2.1.4 thermal governor 实现原理
Thermal Governor:主要包括gov_bang_bang、gov_fair_share、gov_power_allocator、gov_step_wise、gov_user_space等。目前最常用的为gov_power_allocator。
IPA核心是利用PID控制器,Thermal Zone的温度作为输入,可分配功耗值作为输出,调节Allocator的频率和电压值。PID控制器在Sustainable Power基础上,根据当前温度和Control Temp之间的差值,来调节可分配功耗值的大小,进而调节Cooling设备的状态,也即调整OPP(Voltage和Frequency组合)。PID控制器的参数P、I、D也存在一定的经验值。需要测试几组不同参数,然后看温度控制效果。
Sustainable Power:是在不同OPP情境下,某一个最大OPP的温度保持基本稳定。比其大者,温度上升明显;比其小者温度保持不变或者下降。这可以通过监测不同OPP对应的温度值,得到一个Sustainable Power。
control_temp:当温度高于control_temp温度,IPA就会启动,进行OPP调节
dynamic-power-coefficient:动态功耗系数
IPA模型作用:
1)根据当前温度和控制温度差值计算出功耗,然后基于PID控制器调节OPP
2)根据当前环境预估下一个场景功耗值,包括动态功耗和静态功耗,动态功耗=c*v*v*f,静态功耗=v*F(temp)

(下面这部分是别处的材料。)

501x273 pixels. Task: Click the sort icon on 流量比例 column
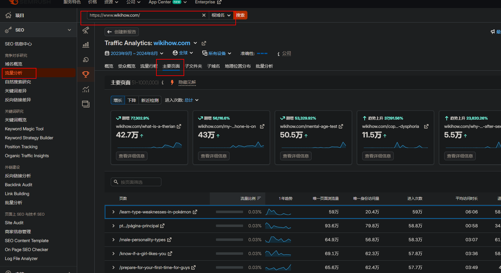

,需要根据实测得到的数据,进行分析得到最吻合数据的一组算式。
2.4.1.1 IPA实现流程
1)IPA工作流程
实际的控制流程其实分成几部分:
1.各个器件(thermal cooling device)根据自己的performance状态计算自己需求的状态。
2.IPA governor收集各个器件的状态信息,同时收集器件的温度Tdie、Tskin等。
3.IPA governor根据器件的状态信息和温度信息,同时根据前刻的状态信息,计算出此时能够赋给各个cooling device的状态信息
4.各个cooling device得到自己的状态信息,根据governor要求调整自己的状态。
2)实际governor的工作原理
3)ARM文档手册里的图来说明功耗是如何在请求和实际需求之间分配
当需求小于给予时,大家总是能够相安无事的。矛盾总之发生在需求和给予不能相互满足的时候,即requested_power > granted_power时,我们这里可以看到各个actor的request_power,little和big的granted_power是小于其request_power的,不够分了!
这是我们把目光投到了GPU身上,大哥这个时候不用power!有多的拿来分,那可以的,于是多余的granted_power就被按需分配到了big和Little核心上。
每个actor分多少呢? 那就要看他们的需求超过了多少,需求的越多,最后拿到的也就越多。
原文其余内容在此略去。